How to Prevent Goat Salmonellosis

Prevention starts with manure control, clean water, and stress reduction. Keep bedding dry, remove feces regularly, clean feed and water containers often, and avoid overcrowding. Quarantine new arrivals when possible, and pay close attention during transport, kidding season, weather swings, and other stressful periods.

Feed and water hygiene matter. Store feed to limit contamination by rodents and wild birds, and check water sources for manure runoff or heavy organic contamination.
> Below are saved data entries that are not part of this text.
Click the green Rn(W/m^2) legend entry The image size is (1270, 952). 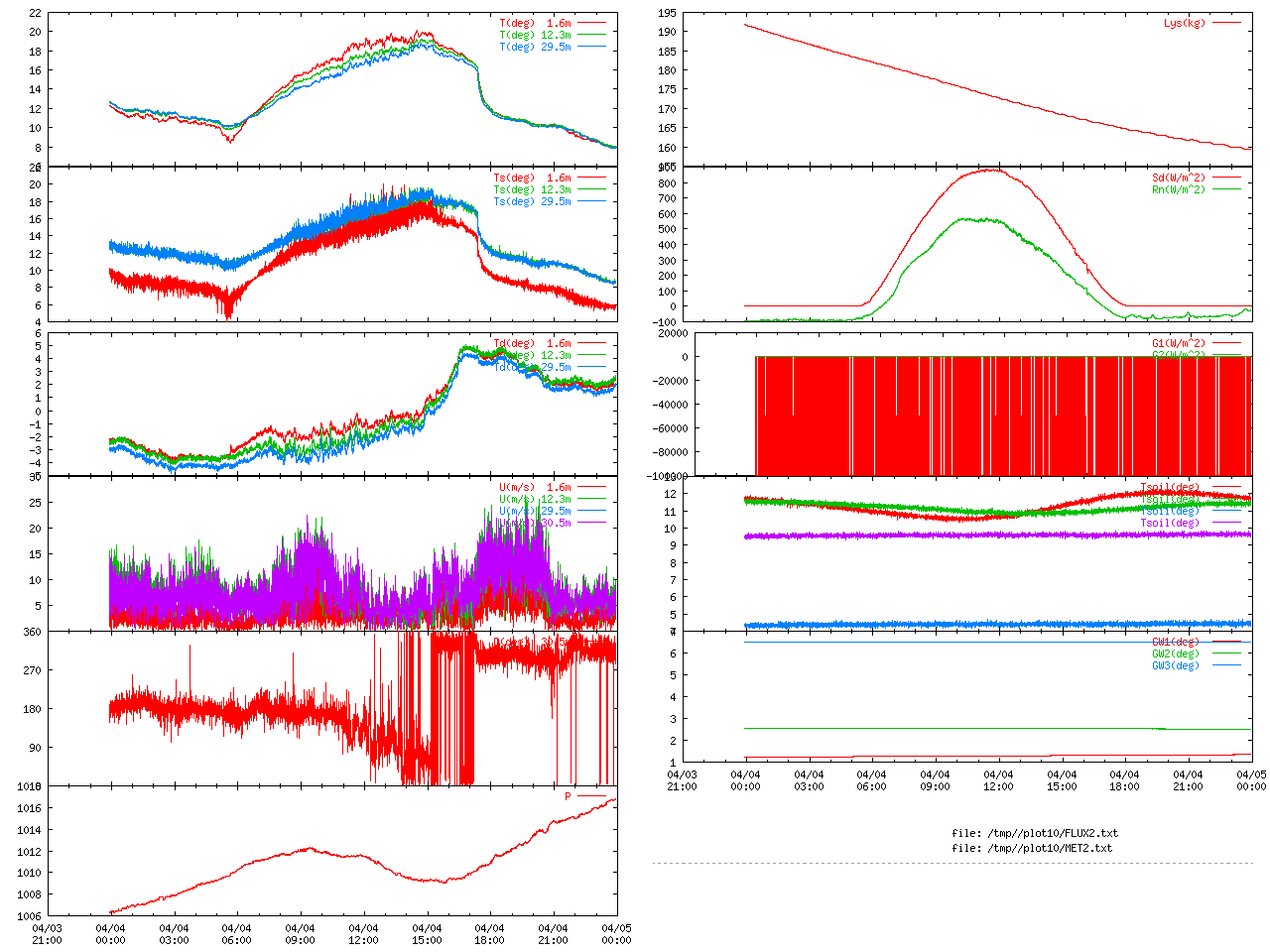pyautogui.click(x=1178, y=189)
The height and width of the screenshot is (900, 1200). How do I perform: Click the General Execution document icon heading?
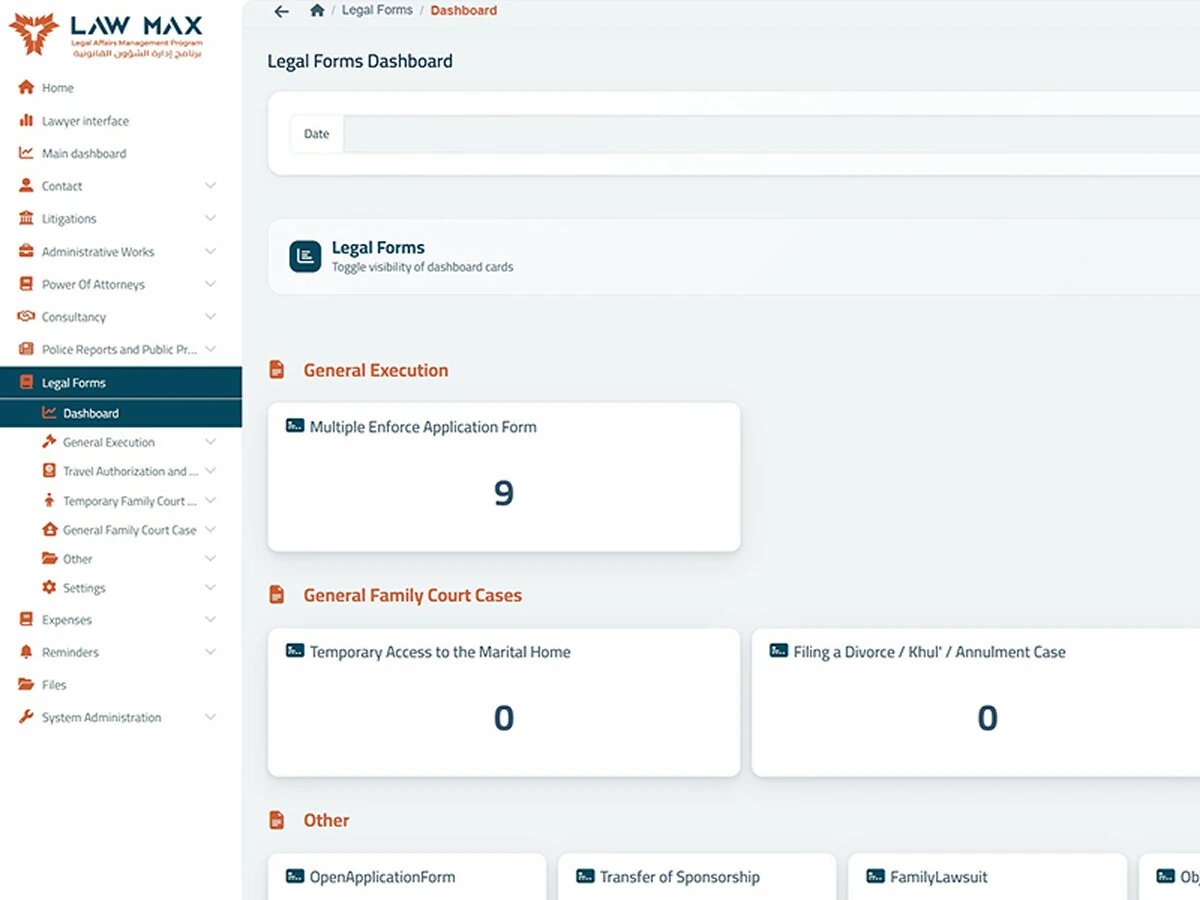tap(277, 370)
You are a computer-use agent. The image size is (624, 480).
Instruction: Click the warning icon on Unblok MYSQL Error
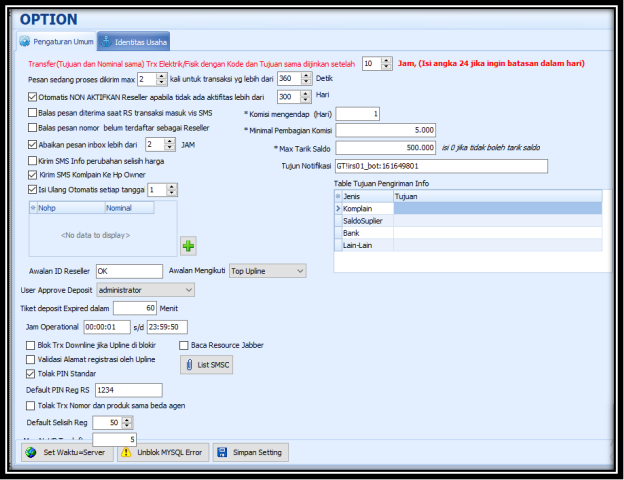[126, 452]
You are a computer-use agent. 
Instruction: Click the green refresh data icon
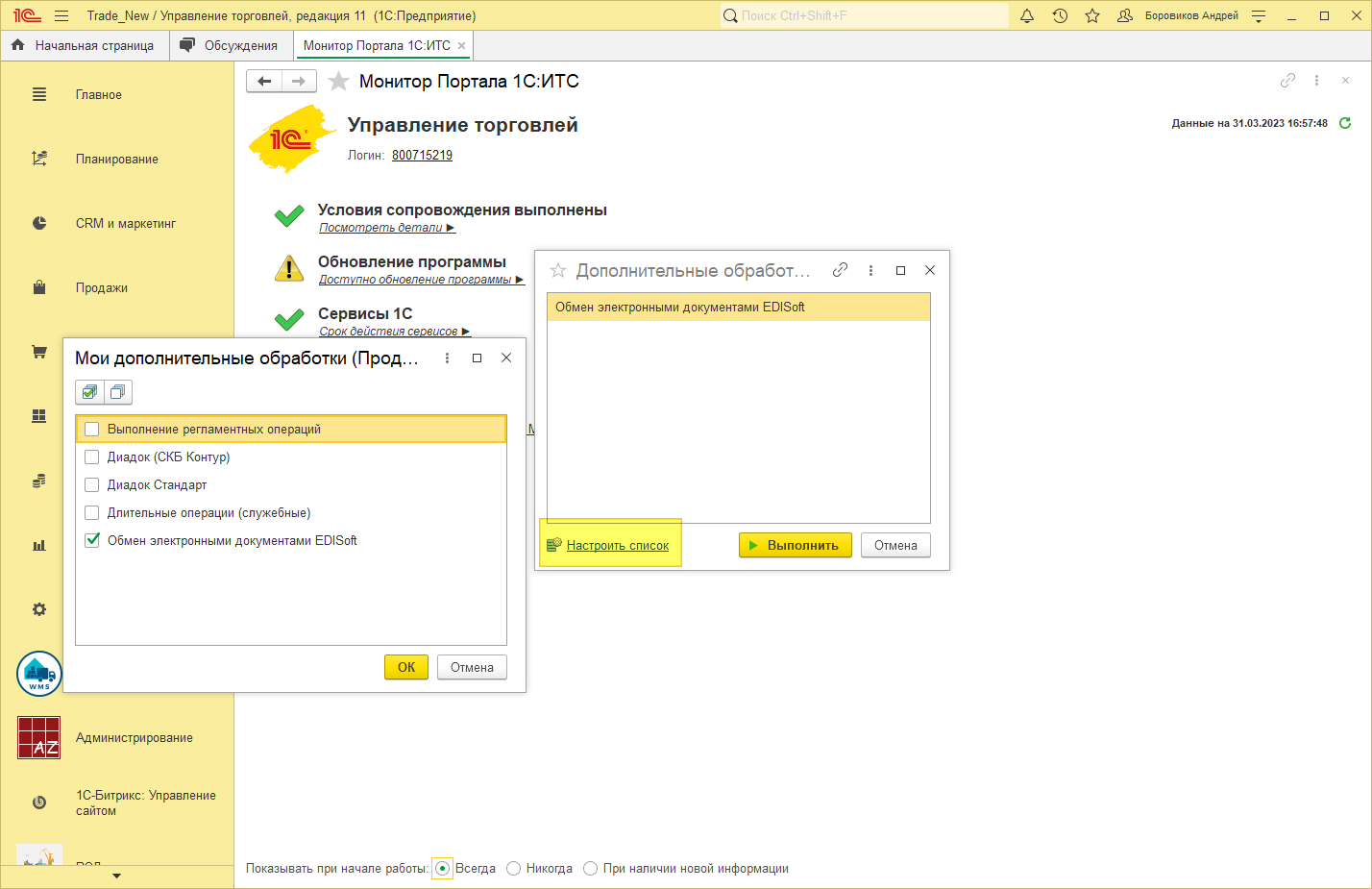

If several goats develop diarrhea, separate affected animals quickly and use dedicated boots, gloves, buckets, and tools for the sick group.

Because salmonellosis is zoonotic, people on the farm need protection too. Wash hands thoroughly after handling goats, manure, bedding, milk equipment, or contaminated clothing. Wear gloves when cleaning sick pens, and avoid eating or drinking in animal areas. Children, older adults, pregnant people, and anyone with a weakened immune system should have limited contact with sick goats and contaminated environments.

Do not consume raw milk from sick or exposed animals. The AVMA advises pasteurization of nonhuman mammalian milk because raw milk can contain disease-causing organisms, including Salmonella. If you are worried about repeated diarrhea cases in your herd, ask your vet to help review sanitation, stocking density, feed storage, water safety, and testing strategy.